### EXERCISE MATERIAL
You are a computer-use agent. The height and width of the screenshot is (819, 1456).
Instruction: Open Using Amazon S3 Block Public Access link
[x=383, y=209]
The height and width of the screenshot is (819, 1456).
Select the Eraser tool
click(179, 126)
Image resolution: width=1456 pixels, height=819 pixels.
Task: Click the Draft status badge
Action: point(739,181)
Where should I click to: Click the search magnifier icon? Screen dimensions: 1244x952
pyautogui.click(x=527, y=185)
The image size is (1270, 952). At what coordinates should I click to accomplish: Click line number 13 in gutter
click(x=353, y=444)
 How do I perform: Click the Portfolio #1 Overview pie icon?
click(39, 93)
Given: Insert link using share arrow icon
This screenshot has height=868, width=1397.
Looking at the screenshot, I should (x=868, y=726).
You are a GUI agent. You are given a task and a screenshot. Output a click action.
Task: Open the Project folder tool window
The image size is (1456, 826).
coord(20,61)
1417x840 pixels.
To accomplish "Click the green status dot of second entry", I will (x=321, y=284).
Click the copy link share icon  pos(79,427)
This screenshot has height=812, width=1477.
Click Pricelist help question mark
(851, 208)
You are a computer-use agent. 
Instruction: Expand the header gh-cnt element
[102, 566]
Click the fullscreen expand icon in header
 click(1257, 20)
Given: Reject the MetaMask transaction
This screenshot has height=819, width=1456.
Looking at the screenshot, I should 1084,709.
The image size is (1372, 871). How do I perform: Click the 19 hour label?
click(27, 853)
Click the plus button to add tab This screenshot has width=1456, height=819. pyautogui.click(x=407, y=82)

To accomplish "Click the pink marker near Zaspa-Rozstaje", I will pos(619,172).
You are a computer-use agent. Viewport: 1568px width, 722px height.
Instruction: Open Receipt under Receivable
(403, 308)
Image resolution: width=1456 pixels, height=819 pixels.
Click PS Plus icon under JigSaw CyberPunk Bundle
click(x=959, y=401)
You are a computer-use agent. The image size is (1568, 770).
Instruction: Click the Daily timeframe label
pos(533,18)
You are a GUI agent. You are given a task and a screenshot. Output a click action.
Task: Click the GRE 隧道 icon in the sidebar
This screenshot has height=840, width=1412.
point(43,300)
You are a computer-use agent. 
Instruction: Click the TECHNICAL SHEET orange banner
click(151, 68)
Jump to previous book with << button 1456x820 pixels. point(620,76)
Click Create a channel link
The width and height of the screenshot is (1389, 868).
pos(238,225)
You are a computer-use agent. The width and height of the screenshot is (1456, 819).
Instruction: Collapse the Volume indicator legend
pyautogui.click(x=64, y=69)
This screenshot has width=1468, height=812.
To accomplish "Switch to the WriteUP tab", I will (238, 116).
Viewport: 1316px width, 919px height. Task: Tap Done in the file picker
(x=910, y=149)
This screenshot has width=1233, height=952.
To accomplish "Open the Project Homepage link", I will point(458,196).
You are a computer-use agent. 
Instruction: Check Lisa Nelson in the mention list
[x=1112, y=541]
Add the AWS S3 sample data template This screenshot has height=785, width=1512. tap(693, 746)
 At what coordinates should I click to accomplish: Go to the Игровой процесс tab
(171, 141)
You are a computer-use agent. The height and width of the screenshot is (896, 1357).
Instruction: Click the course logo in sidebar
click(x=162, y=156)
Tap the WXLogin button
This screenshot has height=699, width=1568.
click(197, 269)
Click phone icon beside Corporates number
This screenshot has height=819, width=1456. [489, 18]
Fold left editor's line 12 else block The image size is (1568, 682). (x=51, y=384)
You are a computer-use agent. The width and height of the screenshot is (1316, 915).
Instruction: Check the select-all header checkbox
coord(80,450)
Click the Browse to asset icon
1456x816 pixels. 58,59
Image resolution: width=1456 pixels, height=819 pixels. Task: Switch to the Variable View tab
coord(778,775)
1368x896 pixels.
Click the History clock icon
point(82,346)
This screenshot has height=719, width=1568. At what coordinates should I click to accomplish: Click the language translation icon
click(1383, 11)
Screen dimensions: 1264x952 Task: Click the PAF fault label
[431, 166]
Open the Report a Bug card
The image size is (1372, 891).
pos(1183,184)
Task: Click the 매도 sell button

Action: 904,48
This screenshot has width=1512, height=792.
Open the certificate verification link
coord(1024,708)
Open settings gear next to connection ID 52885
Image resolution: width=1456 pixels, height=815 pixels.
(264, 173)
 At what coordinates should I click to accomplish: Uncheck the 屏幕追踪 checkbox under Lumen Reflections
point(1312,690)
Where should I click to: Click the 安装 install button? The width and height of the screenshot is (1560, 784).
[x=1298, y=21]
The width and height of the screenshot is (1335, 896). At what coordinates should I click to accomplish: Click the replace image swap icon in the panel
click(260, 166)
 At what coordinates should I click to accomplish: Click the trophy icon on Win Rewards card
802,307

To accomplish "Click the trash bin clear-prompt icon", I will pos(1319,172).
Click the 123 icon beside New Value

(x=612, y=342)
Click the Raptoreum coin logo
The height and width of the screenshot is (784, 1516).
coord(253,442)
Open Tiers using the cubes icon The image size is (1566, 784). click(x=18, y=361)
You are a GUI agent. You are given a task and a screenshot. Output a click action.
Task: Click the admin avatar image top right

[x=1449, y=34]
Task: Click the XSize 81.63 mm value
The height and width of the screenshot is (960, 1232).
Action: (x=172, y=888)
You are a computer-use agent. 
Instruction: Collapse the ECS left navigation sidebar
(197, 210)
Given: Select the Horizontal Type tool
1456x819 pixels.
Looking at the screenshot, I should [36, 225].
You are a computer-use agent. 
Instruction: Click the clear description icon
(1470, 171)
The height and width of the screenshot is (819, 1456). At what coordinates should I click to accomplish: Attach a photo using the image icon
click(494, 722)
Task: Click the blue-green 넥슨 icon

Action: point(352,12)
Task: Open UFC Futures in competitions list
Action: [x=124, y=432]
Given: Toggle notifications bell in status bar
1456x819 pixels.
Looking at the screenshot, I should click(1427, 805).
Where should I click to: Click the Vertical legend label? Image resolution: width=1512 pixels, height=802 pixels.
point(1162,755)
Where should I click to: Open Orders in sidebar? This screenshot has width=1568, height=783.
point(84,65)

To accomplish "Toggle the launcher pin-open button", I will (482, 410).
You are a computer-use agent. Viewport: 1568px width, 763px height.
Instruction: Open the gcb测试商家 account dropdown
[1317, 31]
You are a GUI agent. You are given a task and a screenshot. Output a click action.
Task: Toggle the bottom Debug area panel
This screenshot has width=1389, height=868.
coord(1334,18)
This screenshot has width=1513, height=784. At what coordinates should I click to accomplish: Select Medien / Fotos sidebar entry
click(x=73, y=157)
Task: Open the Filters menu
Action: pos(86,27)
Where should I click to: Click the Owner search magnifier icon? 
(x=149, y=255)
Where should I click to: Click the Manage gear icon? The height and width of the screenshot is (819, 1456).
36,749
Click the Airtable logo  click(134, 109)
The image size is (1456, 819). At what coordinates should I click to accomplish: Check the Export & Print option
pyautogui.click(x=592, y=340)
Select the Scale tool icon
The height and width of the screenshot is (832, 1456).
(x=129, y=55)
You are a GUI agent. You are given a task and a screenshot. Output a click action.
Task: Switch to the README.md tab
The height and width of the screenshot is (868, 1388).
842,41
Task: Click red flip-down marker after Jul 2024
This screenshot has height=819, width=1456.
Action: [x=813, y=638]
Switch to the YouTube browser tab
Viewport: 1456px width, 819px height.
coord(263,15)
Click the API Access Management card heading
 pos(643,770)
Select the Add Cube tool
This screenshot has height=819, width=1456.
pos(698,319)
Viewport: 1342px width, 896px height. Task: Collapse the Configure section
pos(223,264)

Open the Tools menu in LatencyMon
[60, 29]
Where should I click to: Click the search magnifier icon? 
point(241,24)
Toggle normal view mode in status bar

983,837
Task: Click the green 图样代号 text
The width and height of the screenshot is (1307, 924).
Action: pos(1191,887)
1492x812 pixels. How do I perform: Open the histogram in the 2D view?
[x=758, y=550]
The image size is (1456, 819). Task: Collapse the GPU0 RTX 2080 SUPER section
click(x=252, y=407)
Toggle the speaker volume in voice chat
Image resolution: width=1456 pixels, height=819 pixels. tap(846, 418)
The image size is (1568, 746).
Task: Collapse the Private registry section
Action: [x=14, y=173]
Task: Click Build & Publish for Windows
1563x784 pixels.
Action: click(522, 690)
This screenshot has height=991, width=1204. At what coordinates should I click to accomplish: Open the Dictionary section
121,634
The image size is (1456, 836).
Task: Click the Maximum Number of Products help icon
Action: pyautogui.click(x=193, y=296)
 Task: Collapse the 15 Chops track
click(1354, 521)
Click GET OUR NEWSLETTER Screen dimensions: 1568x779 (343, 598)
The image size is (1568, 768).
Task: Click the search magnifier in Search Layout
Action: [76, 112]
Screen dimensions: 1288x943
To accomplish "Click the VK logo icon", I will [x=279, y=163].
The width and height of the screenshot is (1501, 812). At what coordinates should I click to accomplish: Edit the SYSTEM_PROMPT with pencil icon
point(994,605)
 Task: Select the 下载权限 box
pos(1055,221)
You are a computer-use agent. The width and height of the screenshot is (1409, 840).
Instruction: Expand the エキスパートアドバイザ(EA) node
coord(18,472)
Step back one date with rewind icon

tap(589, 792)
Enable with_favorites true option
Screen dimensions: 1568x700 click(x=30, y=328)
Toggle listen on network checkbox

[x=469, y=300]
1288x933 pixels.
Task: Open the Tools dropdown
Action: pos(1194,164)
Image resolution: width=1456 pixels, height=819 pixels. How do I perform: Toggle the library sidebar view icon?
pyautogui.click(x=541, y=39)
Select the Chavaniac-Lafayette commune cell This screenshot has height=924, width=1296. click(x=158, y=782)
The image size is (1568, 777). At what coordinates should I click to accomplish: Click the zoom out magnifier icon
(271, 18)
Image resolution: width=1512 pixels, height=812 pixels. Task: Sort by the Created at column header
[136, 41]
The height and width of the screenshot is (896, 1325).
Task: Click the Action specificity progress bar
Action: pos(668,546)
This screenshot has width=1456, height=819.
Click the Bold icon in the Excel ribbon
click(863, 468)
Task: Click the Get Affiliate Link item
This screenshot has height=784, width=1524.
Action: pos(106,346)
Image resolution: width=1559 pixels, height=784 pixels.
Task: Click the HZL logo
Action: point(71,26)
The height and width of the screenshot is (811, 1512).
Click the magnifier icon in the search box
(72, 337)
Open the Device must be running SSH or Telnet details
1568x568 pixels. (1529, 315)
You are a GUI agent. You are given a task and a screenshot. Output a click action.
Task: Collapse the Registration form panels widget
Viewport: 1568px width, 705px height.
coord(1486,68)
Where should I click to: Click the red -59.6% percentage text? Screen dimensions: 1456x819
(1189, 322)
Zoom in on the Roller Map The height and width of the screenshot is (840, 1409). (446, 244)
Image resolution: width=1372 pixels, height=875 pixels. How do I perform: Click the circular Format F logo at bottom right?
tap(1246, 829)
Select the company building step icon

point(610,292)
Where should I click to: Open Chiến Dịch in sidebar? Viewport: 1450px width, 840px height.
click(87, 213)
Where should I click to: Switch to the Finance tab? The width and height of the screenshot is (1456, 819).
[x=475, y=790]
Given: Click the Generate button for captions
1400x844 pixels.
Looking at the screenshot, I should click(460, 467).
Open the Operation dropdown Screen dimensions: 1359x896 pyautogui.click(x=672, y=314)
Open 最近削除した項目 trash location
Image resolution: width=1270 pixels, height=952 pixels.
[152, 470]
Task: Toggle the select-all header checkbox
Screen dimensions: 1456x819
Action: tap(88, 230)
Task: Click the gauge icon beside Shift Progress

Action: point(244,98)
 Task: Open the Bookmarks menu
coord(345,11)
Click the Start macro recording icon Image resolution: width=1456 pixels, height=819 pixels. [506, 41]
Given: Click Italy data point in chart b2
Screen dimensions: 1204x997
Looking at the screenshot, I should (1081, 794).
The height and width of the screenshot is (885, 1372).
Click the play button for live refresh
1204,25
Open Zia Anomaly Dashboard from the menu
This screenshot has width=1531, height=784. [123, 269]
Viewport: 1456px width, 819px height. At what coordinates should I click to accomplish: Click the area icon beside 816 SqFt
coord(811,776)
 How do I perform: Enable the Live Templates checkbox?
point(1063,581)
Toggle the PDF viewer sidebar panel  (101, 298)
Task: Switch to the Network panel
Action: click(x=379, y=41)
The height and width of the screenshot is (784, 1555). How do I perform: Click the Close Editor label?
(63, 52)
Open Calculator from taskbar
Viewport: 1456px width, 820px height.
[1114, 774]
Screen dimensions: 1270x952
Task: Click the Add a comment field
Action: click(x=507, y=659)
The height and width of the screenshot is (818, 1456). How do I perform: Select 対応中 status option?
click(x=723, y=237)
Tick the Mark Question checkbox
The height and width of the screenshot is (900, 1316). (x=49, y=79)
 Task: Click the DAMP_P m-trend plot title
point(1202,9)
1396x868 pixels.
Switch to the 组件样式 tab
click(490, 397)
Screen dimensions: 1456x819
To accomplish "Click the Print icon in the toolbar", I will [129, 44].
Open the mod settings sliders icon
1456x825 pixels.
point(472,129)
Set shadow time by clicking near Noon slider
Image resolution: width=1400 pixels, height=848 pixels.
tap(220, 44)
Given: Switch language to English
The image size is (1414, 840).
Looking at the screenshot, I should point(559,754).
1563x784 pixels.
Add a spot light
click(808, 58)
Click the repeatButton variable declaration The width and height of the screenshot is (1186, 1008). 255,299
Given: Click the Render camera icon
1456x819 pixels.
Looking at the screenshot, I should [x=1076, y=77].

### WHAT THIS TASK INVOLVES
Look above and return each line of the records exactly, from the very first through the line with "Task: Open the Project folder tool window", both included.

### PROBLEM SOLUTION
You are a computer-use agent. The height and width of the screenshot is (819, 1456).
Instruction: Open Using Amazon S3 Block Public Access link
[x=383, y=209]
The height and width of the screenshot is (819, 1456).
Select the Eraser tool
click(179, 126)
Image resolution: width=1456 pixels, height=819 pixels.
Task: Click the Draft status badge
Action: point(739,181)
Where should I click to: Click the search magnifier icon? Screen dimensions: 1244x952
pyautogui.click(x=527, y=185)
The image size is (1270, 952). At what coordinates should I click to accomplish: Click line number 13 in gutter
click(x=353, y=444)
 How do I perform: Click the Portfolio #1 Overview pie icon?
click(39, 93)
Given: Insert link using share arrow icon
This screenshot has height=868, width=1397.
Looking at the screenshot, I should (x=868, y=726).
You are a GUI agent. You are given a task and a screenshot. Output a click action.
Task: Open the Project folder tool window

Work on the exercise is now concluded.